* Your objective:
Which of the lines below hold the word "size"? Pull each of them out.

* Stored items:
BEGIN

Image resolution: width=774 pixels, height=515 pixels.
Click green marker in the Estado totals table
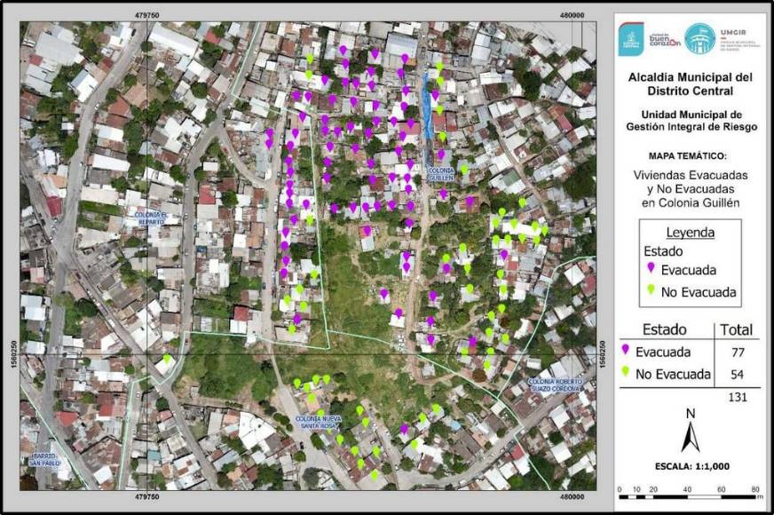click(x=626, y=373)
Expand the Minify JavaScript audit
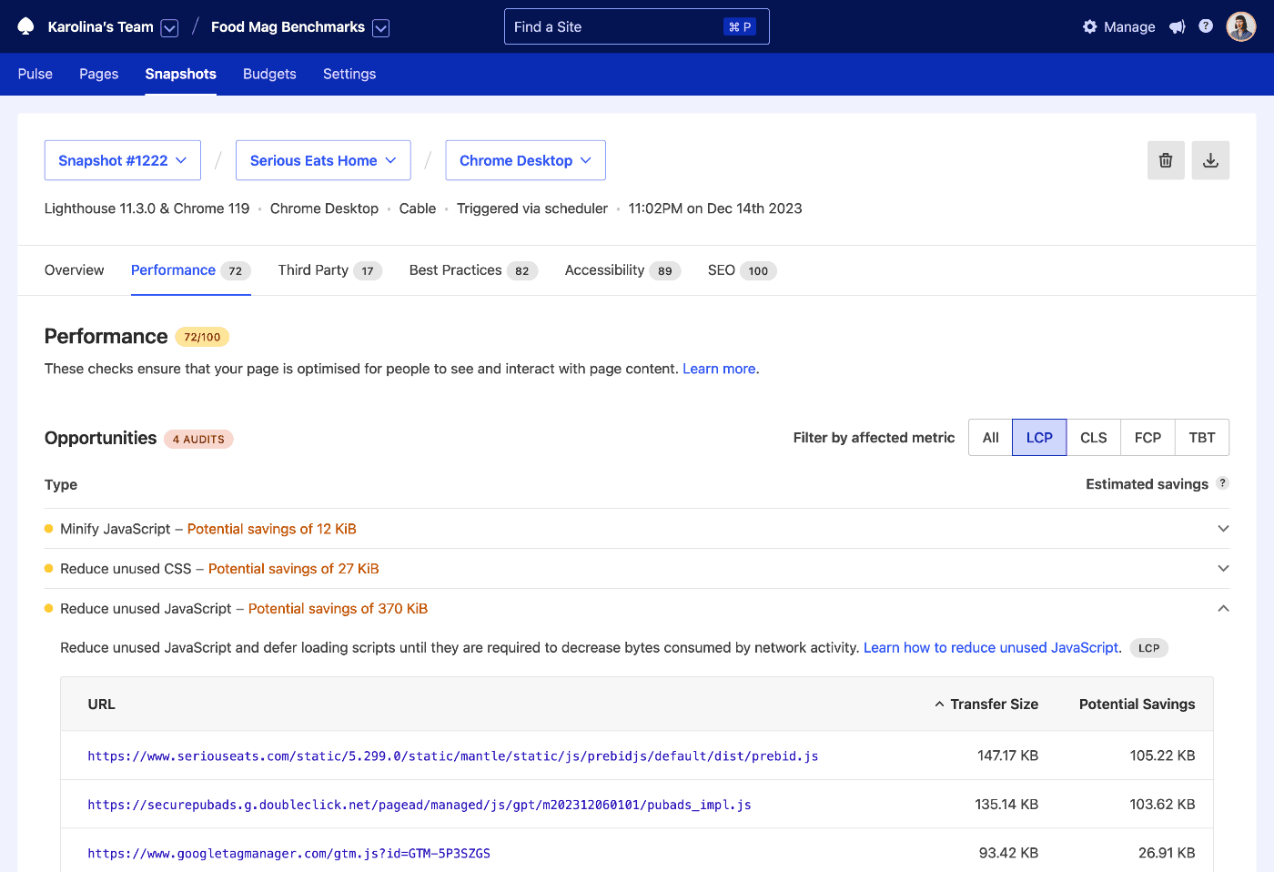Image resolution: width=1274 pixels, height=872 pixels. click(x=1223, y=528)
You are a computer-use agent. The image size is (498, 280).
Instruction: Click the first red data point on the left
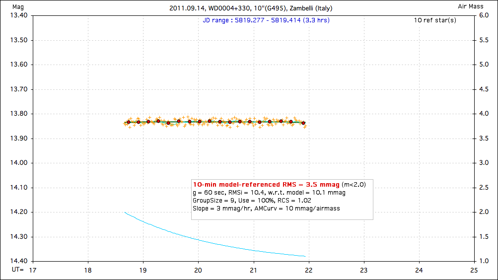point(128,122)
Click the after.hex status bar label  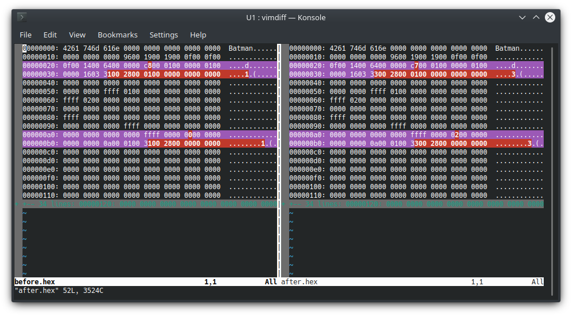(299, 282)
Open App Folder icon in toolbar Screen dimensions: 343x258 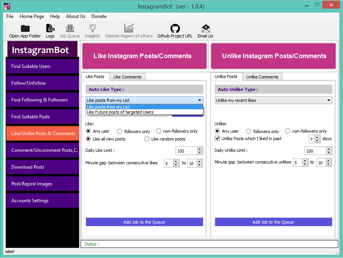25,28
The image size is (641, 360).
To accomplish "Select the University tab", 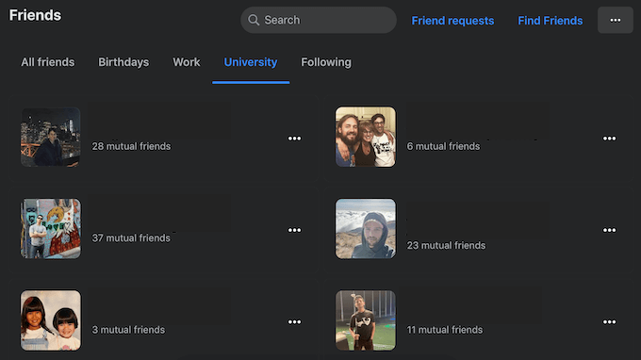I will point(251,62).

END

* Solved exercise:
You are a computer-use agent. The image size is (498, 280).
The image size is (641, 360).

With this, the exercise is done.